**To do**
The full set of records must be returned exactly, character for character.

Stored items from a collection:
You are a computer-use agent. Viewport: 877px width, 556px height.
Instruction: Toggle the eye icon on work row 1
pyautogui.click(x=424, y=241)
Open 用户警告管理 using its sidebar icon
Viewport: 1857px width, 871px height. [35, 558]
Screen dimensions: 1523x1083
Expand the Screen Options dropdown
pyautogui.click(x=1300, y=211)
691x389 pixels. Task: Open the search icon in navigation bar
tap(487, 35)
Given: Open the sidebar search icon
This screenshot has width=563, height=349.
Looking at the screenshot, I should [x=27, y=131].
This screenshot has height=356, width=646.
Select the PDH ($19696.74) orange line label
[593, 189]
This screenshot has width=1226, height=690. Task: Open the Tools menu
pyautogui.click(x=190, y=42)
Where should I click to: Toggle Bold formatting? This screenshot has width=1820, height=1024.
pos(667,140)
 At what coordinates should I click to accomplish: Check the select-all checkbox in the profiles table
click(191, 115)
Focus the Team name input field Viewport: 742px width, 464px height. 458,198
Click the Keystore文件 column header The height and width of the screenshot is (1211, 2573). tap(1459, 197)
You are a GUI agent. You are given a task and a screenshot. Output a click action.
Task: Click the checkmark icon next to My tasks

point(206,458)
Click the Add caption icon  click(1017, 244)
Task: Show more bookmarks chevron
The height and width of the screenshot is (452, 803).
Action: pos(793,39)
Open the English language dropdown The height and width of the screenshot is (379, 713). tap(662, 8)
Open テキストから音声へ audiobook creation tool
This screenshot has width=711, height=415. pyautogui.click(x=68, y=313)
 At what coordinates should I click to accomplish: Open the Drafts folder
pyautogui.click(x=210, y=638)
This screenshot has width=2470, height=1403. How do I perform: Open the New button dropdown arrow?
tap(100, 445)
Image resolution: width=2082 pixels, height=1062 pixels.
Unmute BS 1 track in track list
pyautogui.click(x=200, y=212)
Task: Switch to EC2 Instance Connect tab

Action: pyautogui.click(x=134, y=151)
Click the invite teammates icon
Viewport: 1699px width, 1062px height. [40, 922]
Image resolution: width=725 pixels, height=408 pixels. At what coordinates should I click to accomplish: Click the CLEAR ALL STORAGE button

**Completed exercise**
You are a computer-use agent. Viewport: 877px width, 556px height.
Instruction: Toggle the eye icon on work row 1
pyautogui.click(x=424, y=241)
Open 用户警告管理 using its sidebar icon
Viewport: 1857px width, 871px height. [35, 558]
Screen dimensions: 1523x1083
Expand the Screen Options dropdown
pyautogui.click(x=1300, y=211)
691x389 pixels. Task: Open the search icon in navigation bar
tap(487, 35)
Given: Open the sidebar search icon
This screenshot has width=563, height=349.
Looking at the screenshot, I should [x=27, y=131].
This screenshot has height=356, width=646.
Select the PDH ($19696.74) orange line label
[593, 189]
This screenshot has width=1226, height=690. Task: Open the Tools menu
pyautogui.click(x=190, y=42)
Where should I click to: Toggle Bold formatting? This screenshot has width=1820, height=1024.
pos(667,140)
 At what coordinates should I click to accomplish: Check the select-all checkbox in the profiles table
click(191, 115)
Focus the Team name input field Viewport: 742px width, 464px height. 458,198
Click the Keystore文件 column header The height and width of the screenshot is (1211, 2573). tap(1459, 197)
You are a GUI agent. You are given a task and a screenshot. Output a click action.
Task: Click the checkmark icon next to My tasks

point(206,458)
Click the Add caption icon  click(1017, 244)
Task: Show more bookmarks chevron
The height and width of the screenshot is (452, 803).
Action: pos(793,39)
Open the English language dropdown The height and width of the screenshot is (379, 713). tap(662, 8)
Open テキストから音声へ audiobook creation tool
This screenshot has width=711, height=415. pyautogui.click(x=68, y=313)
 At what coordinates should I click to accomplish: Open the Drafts folder
pyautogui.click(x=210, y=638)
This screenshot has width=2470, height=1403. How do I perform: Open the New button dropdown arrow?
tap(100, 445)
Image resolution: width=2082 pixels, height=1062 pixels.
Unmute BS 1 track in track list
pyautogui.click(x=200, y=212)
Task: Switch to EC2 Instance Connect tab

Action: pyautogui.click(x=134, y=151)
Click the invite teammates icon
Viewport: 1699px width, 1062px height. [40, 922]
Image resolution: width=725 pixels, height=408 pixels. At what coordinates should I click to accomplish: Click the CLEAR ALL STORAGE button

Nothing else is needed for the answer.